One of the best ways to see the otherworldly images of the Maldives is by taking a seaplane transfer to your resort. In the beginning, such transfers were cumbersome affairs where you sat in a sweaty, open-air hangar. But now, most of the 5-stars have developed their own swanky lounges at Male airport for seaplane transfers with cappuccino, tropical juices and other amenities. Shangri-La Villingili have gone one step further building an entire dedicated terminal…

“’The terminal, at Gan International Airport in Addu Atoll, is a five-minute speedboat ride to the resort and is for the exclusive arrival and departure of the resort’s guests.
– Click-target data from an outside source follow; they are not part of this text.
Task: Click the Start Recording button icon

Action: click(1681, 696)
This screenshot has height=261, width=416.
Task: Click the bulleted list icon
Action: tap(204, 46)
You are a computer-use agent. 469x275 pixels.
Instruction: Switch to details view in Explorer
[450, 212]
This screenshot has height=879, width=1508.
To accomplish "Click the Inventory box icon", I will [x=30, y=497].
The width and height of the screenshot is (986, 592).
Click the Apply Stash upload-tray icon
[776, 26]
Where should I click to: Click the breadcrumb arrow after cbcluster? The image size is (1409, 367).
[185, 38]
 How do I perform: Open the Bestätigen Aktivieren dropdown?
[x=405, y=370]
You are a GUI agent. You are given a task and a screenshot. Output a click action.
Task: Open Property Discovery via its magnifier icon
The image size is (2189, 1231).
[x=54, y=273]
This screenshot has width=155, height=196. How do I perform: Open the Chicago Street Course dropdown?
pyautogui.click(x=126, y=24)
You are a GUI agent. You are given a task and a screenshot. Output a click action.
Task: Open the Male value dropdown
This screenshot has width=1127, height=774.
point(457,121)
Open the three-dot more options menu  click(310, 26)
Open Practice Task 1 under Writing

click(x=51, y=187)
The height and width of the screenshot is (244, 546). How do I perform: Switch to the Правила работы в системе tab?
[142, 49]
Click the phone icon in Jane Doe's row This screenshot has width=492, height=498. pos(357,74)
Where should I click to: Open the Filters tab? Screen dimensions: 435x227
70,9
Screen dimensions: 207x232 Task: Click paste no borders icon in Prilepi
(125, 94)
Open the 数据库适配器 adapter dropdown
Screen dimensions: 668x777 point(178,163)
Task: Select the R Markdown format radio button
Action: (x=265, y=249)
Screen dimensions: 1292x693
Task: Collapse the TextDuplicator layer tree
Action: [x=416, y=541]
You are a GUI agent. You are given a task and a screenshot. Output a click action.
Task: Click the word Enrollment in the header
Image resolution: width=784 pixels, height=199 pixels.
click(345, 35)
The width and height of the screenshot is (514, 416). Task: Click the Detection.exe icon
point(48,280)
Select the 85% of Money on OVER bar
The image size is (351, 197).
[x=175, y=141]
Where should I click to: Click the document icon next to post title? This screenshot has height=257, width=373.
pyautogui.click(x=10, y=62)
A private lounge offers one-stop immigration, custom and baggage screening services. ‘With Gan airport, we have found the ideal partner to provide guests arriving by private jet a unique experience, unmatched convenience and privacy,’ said Rene D. Egle, the resort’s general manager. Guests taking advantage of the new private jet terminal also can try the resort’s ‘Private Jet Experience,’ which features a stay in a 10,000-square-foot presidential villa with a butler and daily massage. Those who fly by private jet can now land five minutes from paradise. Shangri-La’s Villingili Resort and Spa is the first five-star resort in the Maldives to open its own private executive airport terminal.”